Not that that's any small thing. Believe me, when you're in it up to your eyeballs, sometimes all you have is the comfort of "...if I can just get through to the other side of this with a pulse and a few functioning brain cells, that'll be enough." However, after nearly two years of being immersed in unimaginable anguish, then clawing my way out of it, and then slowly, oh-so-slowly-but-surely, putting some distance between myself and the pain, one thing has become abundantly clear: I cannot have the remainder of my life defined by the fire I just walked through.
That means I have to find a way to let it go. And that means I have to find a way to forgive. But how?

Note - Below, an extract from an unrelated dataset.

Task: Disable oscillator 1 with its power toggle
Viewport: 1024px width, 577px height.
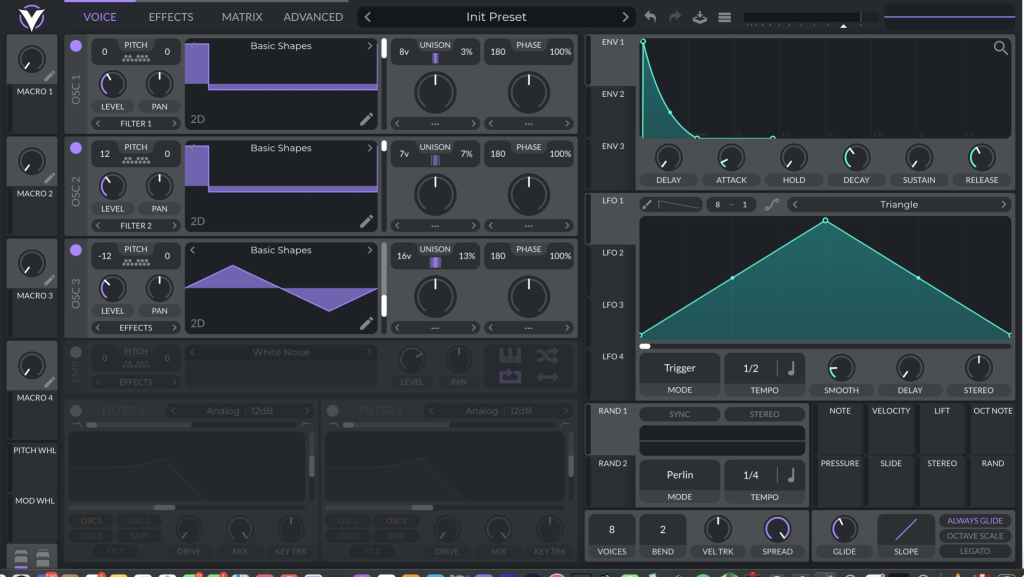Action: click(x=76, y=46)

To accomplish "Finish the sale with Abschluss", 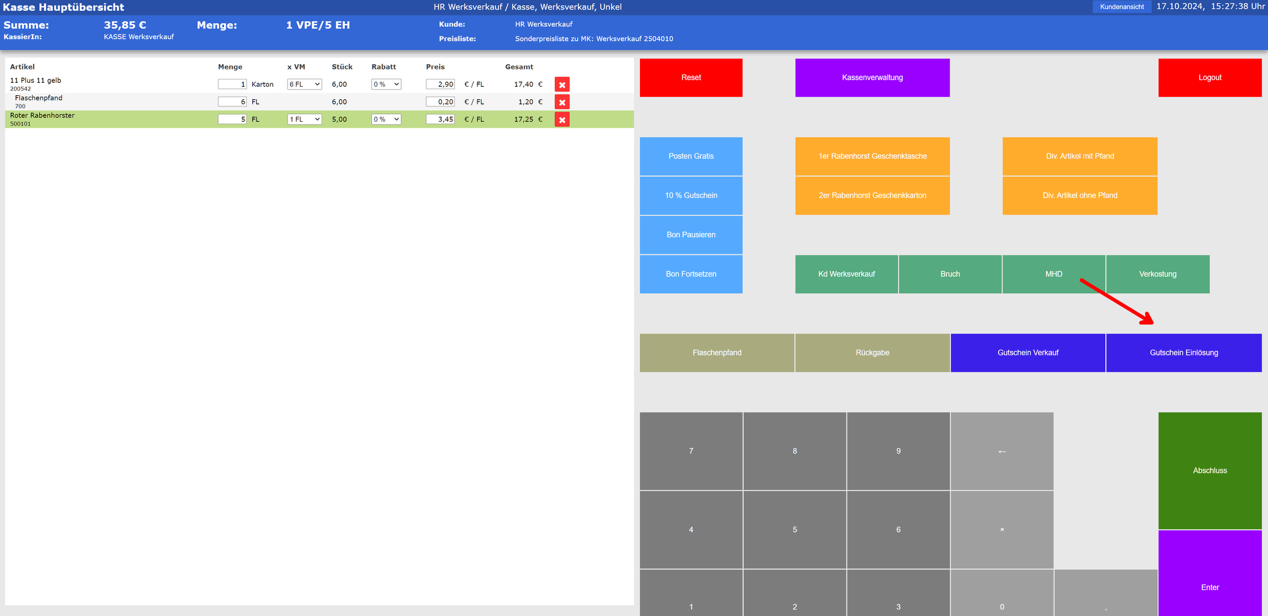I will click(x=1210, y=469).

When someone's reality is such that their actions inflict pain upon others and yet, even though they are fully aware of this, they forge ahead anyway, or -- even worse -- if this person deliberately sets out with every intention of causing maximum damage, would it not stand to reason that this person has earned every bit of retaliatory hate and vengeance that comes his way? At first blush, that makes sense. At least, it did. But now I'm not so sure.
Clawing one's way out of the viscous pool of "victimness" gives a person a perspective on life which is worlds away from anything you ever imagined your life could be. Nothing feels certain any more, the ground under your feet is no longer guaranteed to be solid, and solutions give rise to as many questions as they do answers.
I've been on this earth nearly sixty years and I have heard the word "victim" bandied about with the same nonchalance as one might say "coffee cup" or "rain drop." I never fully comprehended the agonizing impact that word carried until it was applied to me. It's a terrible word because all the adjectives associated with it -- defenseless, powerless, vulnerable -- they are all like wagging fingers pointed directly at me, accusing me of weakness, inadequacy, blindness, and negligence. The first time I had to sit with a detective in order to report the crime, and had to identify myself as "the victim," it was as though some foreign thing outside myself suddenly and violently reached deep inside me, all the way to my soul, and wrenched out some vital part of me: the part that, up until that very moment, had always taken the solid ground for granted. And from that moment on, all in the world I wanted was to take back my power -- anything to stop feeling the way I did.